Wednesday, August 06, 2008
'A completely different way of policing'
Tom Foster joined the Virginia Tech Police Department this year after spending 19 years with the Virginia State Police.

Justin Cook | The Roanoke Times
Virgina Tech police Maj. Tom Foster ties up some loose ends at his desk after a long day of meetings. Foster has been assistant chief for about four months.
BLACKSBURG -- For Tom Foster, knowing Virginia Tech would be under scrutiny after the April 16, 2007, campus shootings was an incentive to apply for a job at the university's police department.
"I knew Tech was going to be sort of the agency to watch, for whatever reason," he said. "I saw it as a positive."
After 19 years with the Virginia State Police, Foster joined the Virginia Tech Police Department as its assistant chief on March 31.
In his role, which carries the title of major, he is responsible for managing the day-to-day operations of the department's administrative and operations divisions.
The administrative division includes community outreach, work toward reaccreditation, dispatch and the campus security guards, of which there are 25 during the school year. The operations division includes the department's 50 sworn patrol officers and investigators.
Because Foster took over daily operations, the duties of Chief Wendell Flinchum have changed.
"It's allowing me to focus on more policy issues and broader university issues," Flinchum said.
Flinchum said that although he now works more closely with university officials, "coming up through the ranks I still feel that I'm a police officer. It's just a different responsibility now."
Flinchum, who attended Virginia Tech, has worked with its police department for more than 23 years.
As part of the changes that took place when Foster was hired, Flinchum now oversees the school's 33-member rescue squad.
The department had an assistant chief several years ago, but when that person retired, the position was never filled, Flinchum said. It was one of the positions the department got permission to fill after the April 16, 2007, shootings that left 33 people dead.

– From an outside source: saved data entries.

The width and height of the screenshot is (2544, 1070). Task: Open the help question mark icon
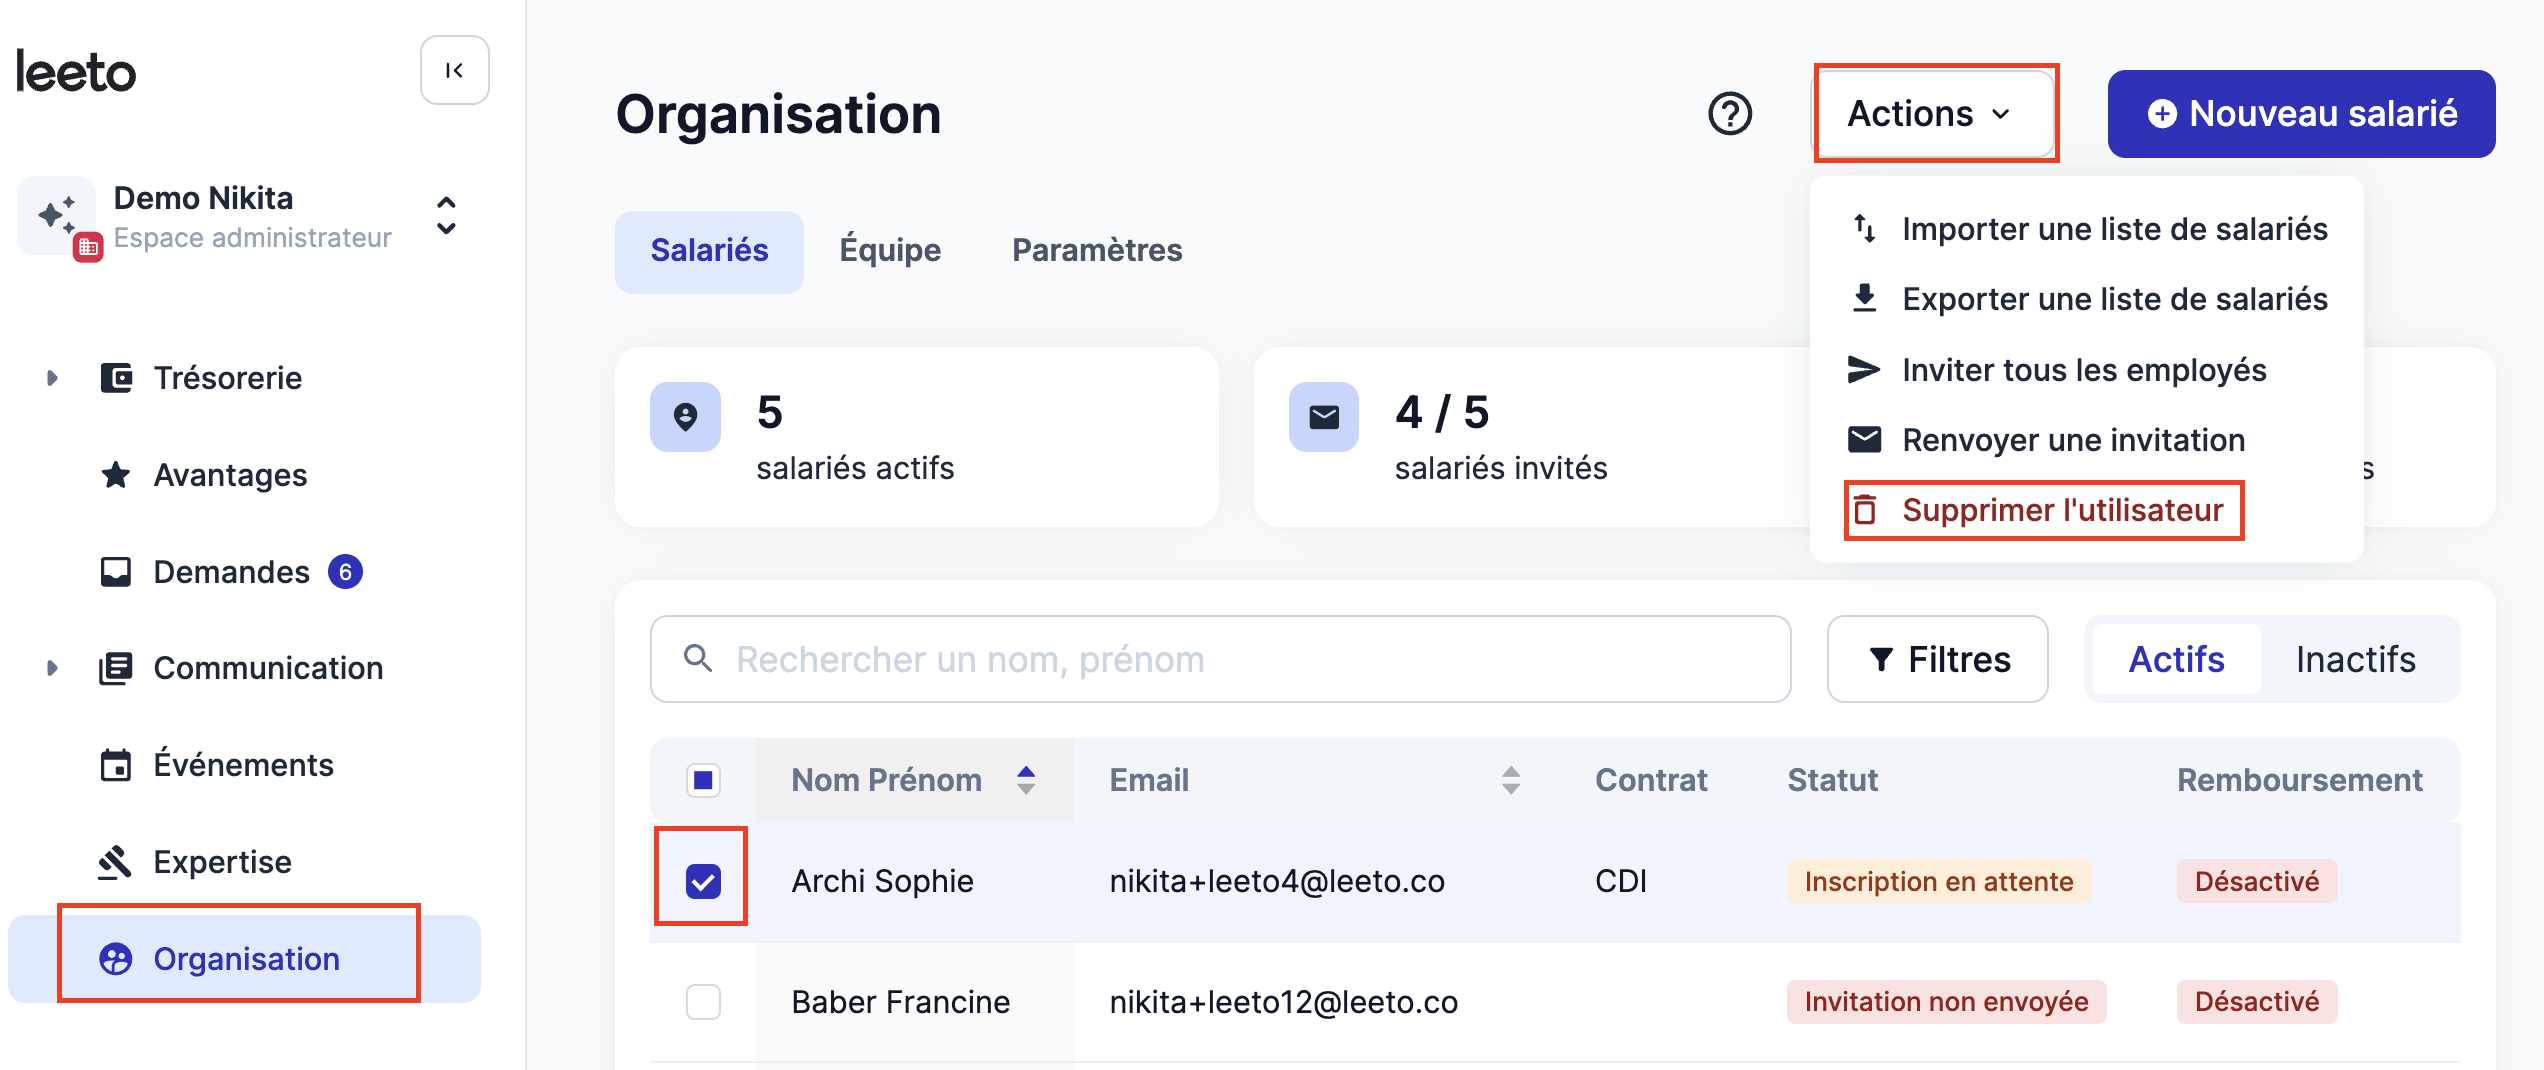1730,114
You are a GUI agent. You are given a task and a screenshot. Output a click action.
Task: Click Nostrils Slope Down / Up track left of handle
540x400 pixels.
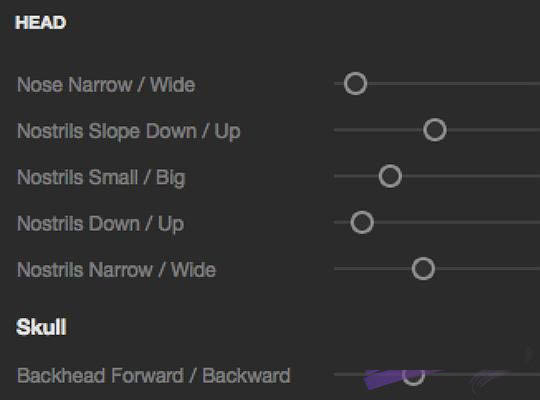coord(379,130)
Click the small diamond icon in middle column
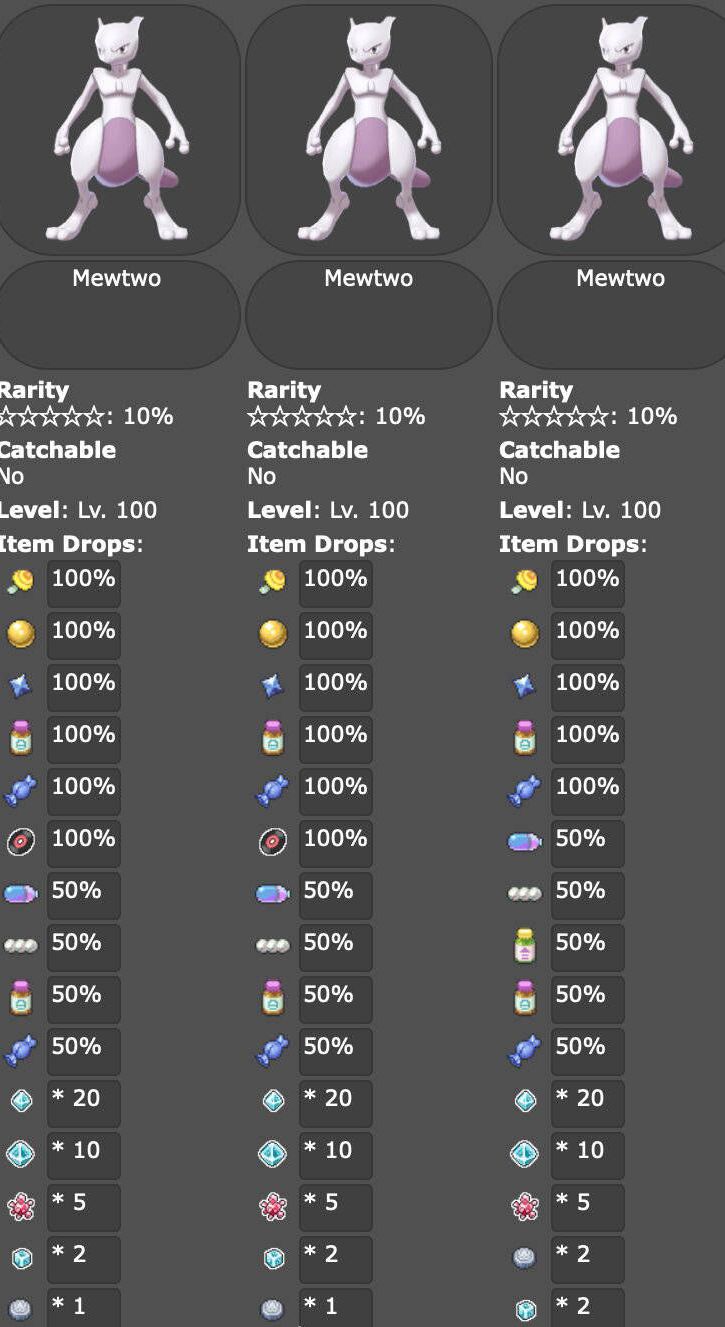The height and width of the screenshot is (1327, 725). (x=273, y=1101)
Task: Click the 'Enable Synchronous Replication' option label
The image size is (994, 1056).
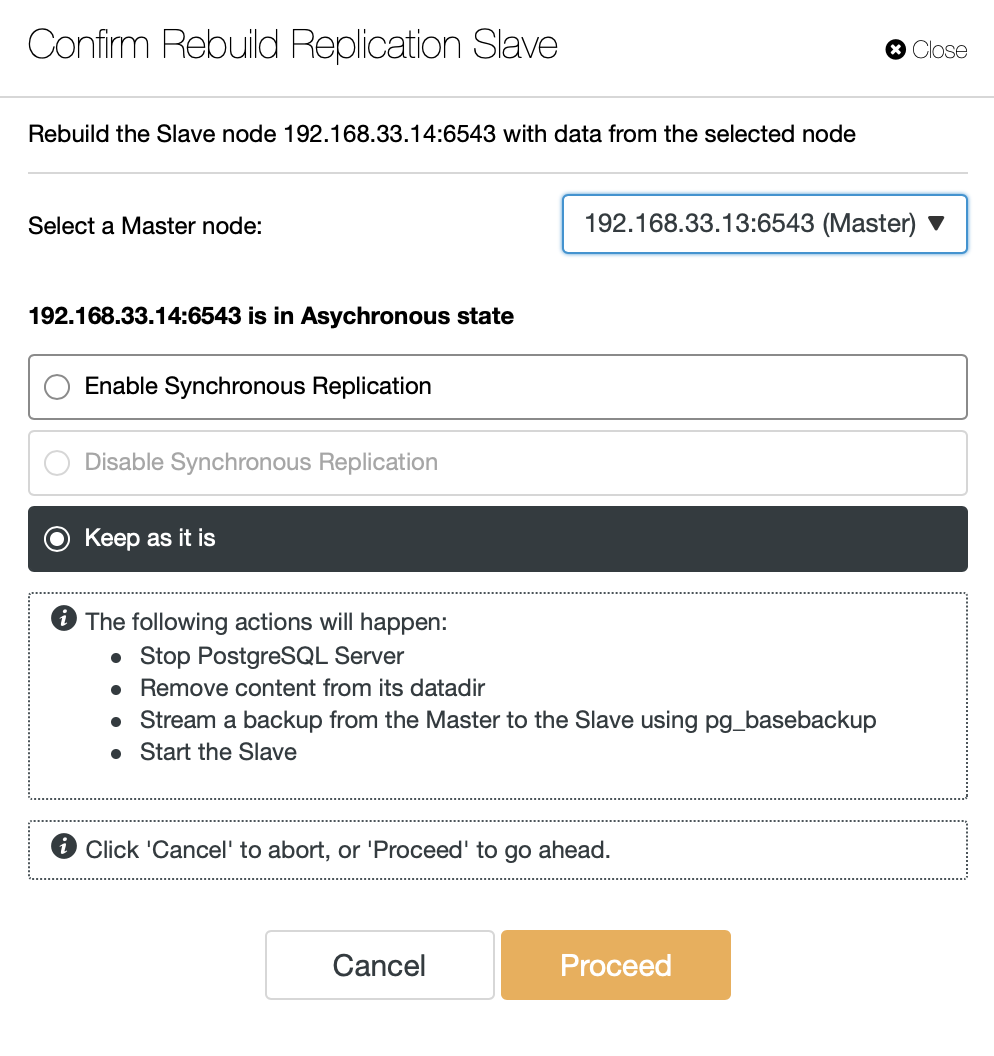Action: (258, 386)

Foster, 43, began his law enforcement career on June 1, 1986, when he joined the Salem Sheriff's Office as a deputy. Three years later he joined the state police.
With state police, Foster has served as a trooper, a sergeant, a special agent with the Bureau of Criminal Investigations Drug Enforcement Division, a patrol supervisor, a public information officer and an internal affairs investigator. He has worked in Charlottesville, Staunton, Roanoke and Smyth County, among other areas of the state.
Most recently, Foster served as area commander of the Bedford field office, a job he took in 2005. There, he supervised 25 troopers in Bedford and Franklin counties, plus two supervisors and clerical staff members.
"He's an upright guy," said 1st Sgt. Michael Bailey, who has worked with Foster for several years and took his place as area commander of the Bedford office. "I have a lot of confidence in him. The whole department had confidence in him."
Asked what he thought about Foster's move to the Virginia Tech department, Bailey said, "I would say our loss, their gain."
"The reason I hired him is his range of experience," Flinchum said.
As the assistant chief, Foster makes $85,000 a year.
Foster said that since he took the Virginia Tech job, he has had to learn "a completely different way of policing."
How to do police work such as investigations and patrols are the same, but, he said, "it's the change of the community in which I'm serving."
He described Virginia Tech as a community of 40,000 people with a median age of 19 or 20 who share the 2,600-acre campus.
Many of the crimes committed against them are Internet-based, such as credit card fraud, cyberstalking and online threats.
In contrast, a focus for troopers working out of the state police Bedford area office was traffic crashes on the winding rural roads.
At Virginia Tech, Foster said, "You've got to be techno-savvy. That has been a big learning curve for me. It's like the whole department has to be a high-tech crime unit."
Asked why he applied for the Virginia Tech job, Foster, who attended graduate school at Tech, went on for several minutes.
"First and foremost was the reputation of the agency," which is nationally accredited, he said.
Also, he said, was the size and setup of the campus, which he called "a city."
And then were was April 16, 2007.
For two weeks after the campus shootings, Foster said, he was assigned to the command post at Virginia Tech and was in charge of logistics for state police: bringing in troopers; figuring out where they would stay and eat; and making sure their other commitments, including court appearances, were met.
While he worked, he saw support for the school come pouring in.
"To be there and kind of experience that outpouring of support and spending two weeks over here working with them made me realize what an incredible organization this is," Foster said.
"It's difficult to put into words," he said. "Seeing that ... made me want to become a part of it."
Foster said he knew Virginia Tech was going to be looked to as a leader in campus law enforcement. Working there, he said, he would have the opportunity to work on policies and safety strategies that would be looked at and possibly implemented worldwide.
"These policies that are going to be developed here have a much broader reach than just Virginia Tech," he said. "Many of them are going to be applicable to policing agencies everywhere."